Coherence (corticomuscular coherence and inter-trial coherence) was transformed to z-scores for statistical comparison between groups and conditions. A parametric approach was used to convert magnitude-squared coherence to p-values207, and we then used the standard normal distribution to convert p-values into z-scores80, which have an expected value of 0 and a standard deviation of 1 under the null hypothesis (EEG and EMG signals are independent).

We used LMMs again to compare spectral measures across groups and conditions. Spectral estimates (EEG power, EMG power, EEG inter-trial coherence, EMG inter-trial coherence, corticomuscular coherence) were assessed in five time-frequency windows of interest: Double support (0–125 ms relative to heel strike) at theta (4–7 Hz), alpha (8–12 Hz), lower beta (13–20 Hz), higher beta (21–30 Hz), and gamma frequencies (31–45 Hz). Hence, 25 separate LMMs were completed (one for each outcome measure and frequency band), and the false discovery rate was controlled using the Benjamini-Hochberg procedure96. We used a Matlab script to control the false discovery rate97. The fixed effect factors included in the LMMs were group and condition, and the random effect was participant (i.e. using the participant identification number), which accounts for the repeated spectral measures. Statistically significant main effects were followed up with post-hoc comparisons (Fisher’s LSD). We also calculated Cohen’s ds of all possible pairwise group comparisons as a measure of effect size. For this we used the ESCI intro software208.

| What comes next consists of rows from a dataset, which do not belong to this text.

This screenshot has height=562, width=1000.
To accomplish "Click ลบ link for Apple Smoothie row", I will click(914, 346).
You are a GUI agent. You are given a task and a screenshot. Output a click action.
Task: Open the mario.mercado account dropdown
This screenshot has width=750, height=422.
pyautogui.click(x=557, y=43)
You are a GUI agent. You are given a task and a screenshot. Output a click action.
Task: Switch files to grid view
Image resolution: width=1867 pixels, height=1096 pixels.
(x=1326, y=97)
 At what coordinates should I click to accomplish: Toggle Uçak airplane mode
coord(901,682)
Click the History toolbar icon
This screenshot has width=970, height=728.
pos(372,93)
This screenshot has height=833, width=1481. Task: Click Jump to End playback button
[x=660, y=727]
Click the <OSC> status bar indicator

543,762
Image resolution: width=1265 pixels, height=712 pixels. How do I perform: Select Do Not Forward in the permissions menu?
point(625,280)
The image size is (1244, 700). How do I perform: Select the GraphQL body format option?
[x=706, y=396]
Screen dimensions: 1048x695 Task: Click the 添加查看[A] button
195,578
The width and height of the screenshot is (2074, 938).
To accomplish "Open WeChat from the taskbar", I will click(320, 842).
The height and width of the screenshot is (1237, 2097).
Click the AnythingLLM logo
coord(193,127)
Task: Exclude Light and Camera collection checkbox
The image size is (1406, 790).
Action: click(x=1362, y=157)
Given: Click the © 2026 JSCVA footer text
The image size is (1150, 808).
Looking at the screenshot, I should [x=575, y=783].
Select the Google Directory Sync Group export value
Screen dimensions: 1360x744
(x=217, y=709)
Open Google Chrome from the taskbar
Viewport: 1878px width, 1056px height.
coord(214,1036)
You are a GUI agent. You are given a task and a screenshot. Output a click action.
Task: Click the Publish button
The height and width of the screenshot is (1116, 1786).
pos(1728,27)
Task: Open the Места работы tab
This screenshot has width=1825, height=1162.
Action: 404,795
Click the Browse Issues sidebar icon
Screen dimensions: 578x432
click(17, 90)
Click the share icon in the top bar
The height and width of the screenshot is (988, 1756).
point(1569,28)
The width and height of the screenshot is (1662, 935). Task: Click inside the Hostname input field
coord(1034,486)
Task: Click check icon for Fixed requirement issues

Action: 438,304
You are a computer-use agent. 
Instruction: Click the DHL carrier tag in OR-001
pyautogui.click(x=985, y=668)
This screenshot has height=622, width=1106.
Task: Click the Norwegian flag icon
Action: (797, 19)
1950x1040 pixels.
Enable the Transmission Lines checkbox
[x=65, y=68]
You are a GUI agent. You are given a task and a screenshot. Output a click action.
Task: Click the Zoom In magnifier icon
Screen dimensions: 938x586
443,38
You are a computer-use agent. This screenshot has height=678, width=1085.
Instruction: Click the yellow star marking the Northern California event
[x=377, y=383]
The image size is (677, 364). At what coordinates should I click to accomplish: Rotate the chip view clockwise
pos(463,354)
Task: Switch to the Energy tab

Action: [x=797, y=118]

The same LMM was used to compare the EMG envelopes across groups and conditions. To this end, the EMG amplitude was averaged over two time windows within the gait cycle in each group: 1. during early swing between −0.4 to −0.25 s relative to heel strike (foot lift phase), 2. between 0.04 and 0.08 s (foot drop) relative to heel strike. Post-hoc comparisons (Fisher’s LSD) for significant main effects were also completed.

Subsequently, EMG amplitude during both time intervals was correlated with corticomuscular coherence over significant time-frequency windows within each of the groups (young, old and PD) and conditions (treadmill and overground).